ASSIGNMENT:
From the listing below, restate word for word the lines from the line containing "Where should I click to: Select" down through the line containing "The height and". Exclude pictures.

EXTRACTED DATA:
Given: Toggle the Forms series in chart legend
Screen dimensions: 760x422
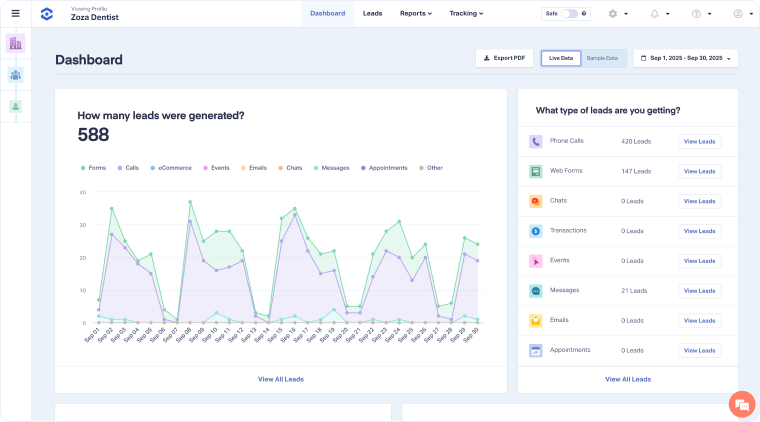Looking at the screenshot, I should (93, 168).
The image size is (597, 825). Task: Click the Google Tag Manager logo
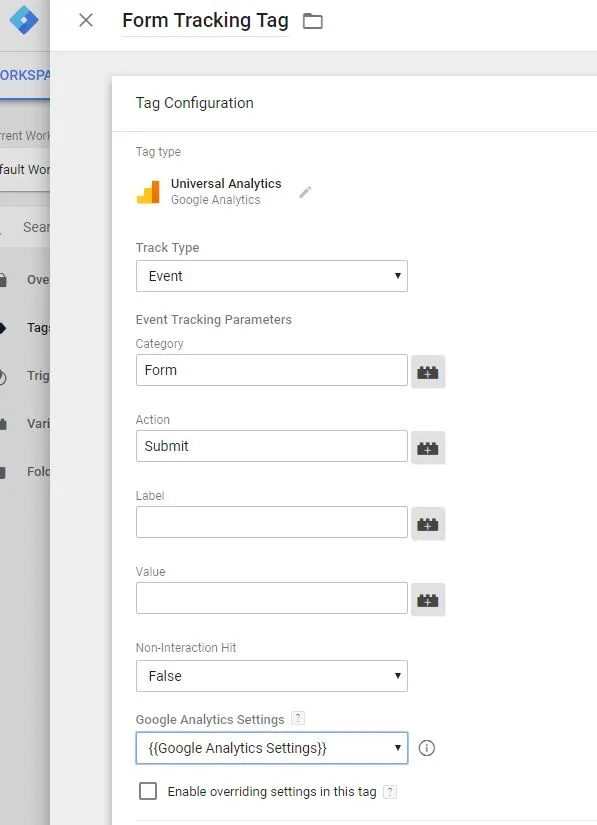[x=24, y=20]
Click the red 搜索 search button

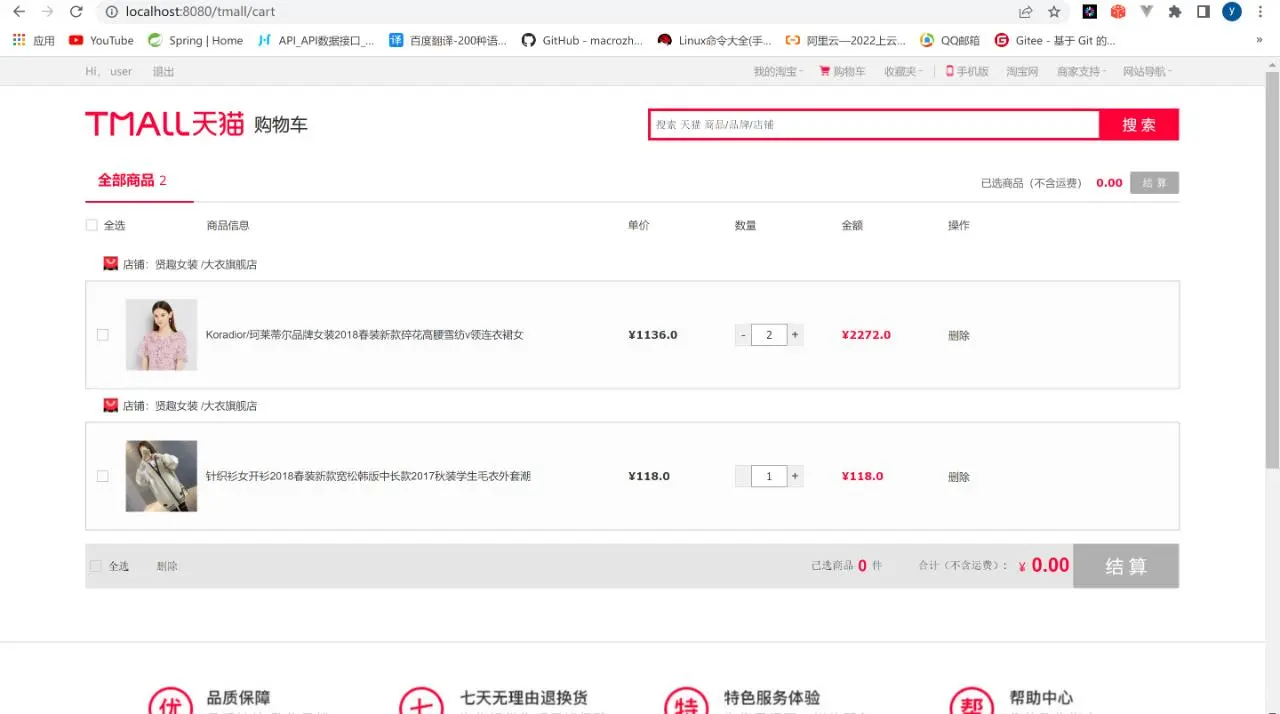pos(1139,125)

* * *

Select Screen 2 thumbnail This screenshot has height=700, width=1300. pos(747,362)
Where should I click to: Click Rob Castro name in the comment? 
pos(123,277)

==

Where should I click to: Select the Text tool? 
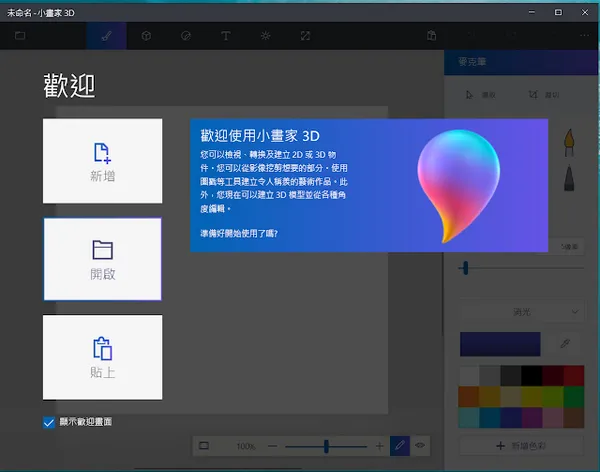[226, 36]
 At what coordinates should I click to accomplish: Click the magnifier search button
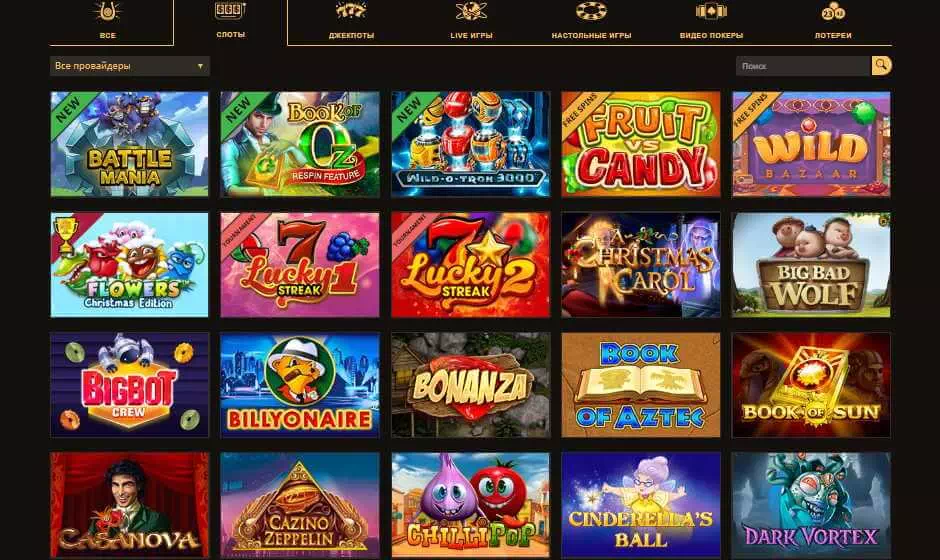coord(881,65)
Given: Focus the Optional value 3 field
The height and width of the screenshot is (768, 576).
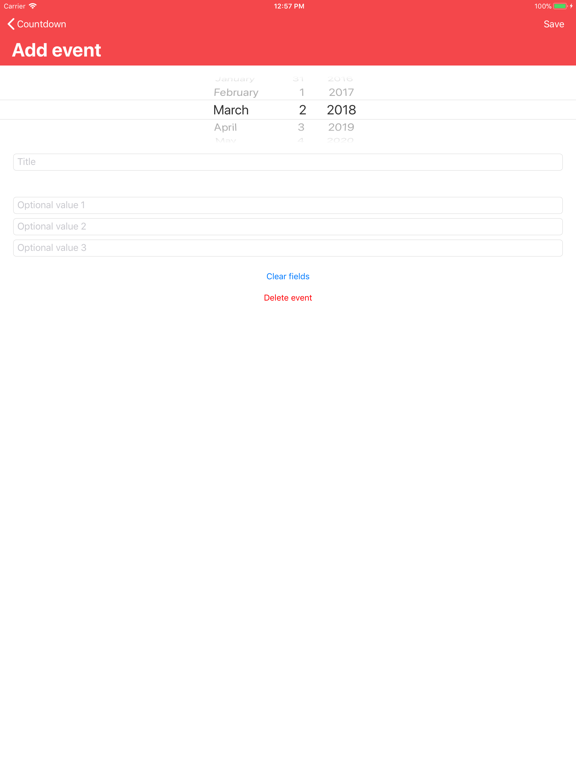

EXERCISE RESULT:
Where should I click to: Select the Text tool? 
[226, 36]
 At what coordinates should I click to accomplish: Click the magnifier search button
coord(881,65)
Given: Focus the Optional value 3 field
The height and width of the screenshot is (768, 576).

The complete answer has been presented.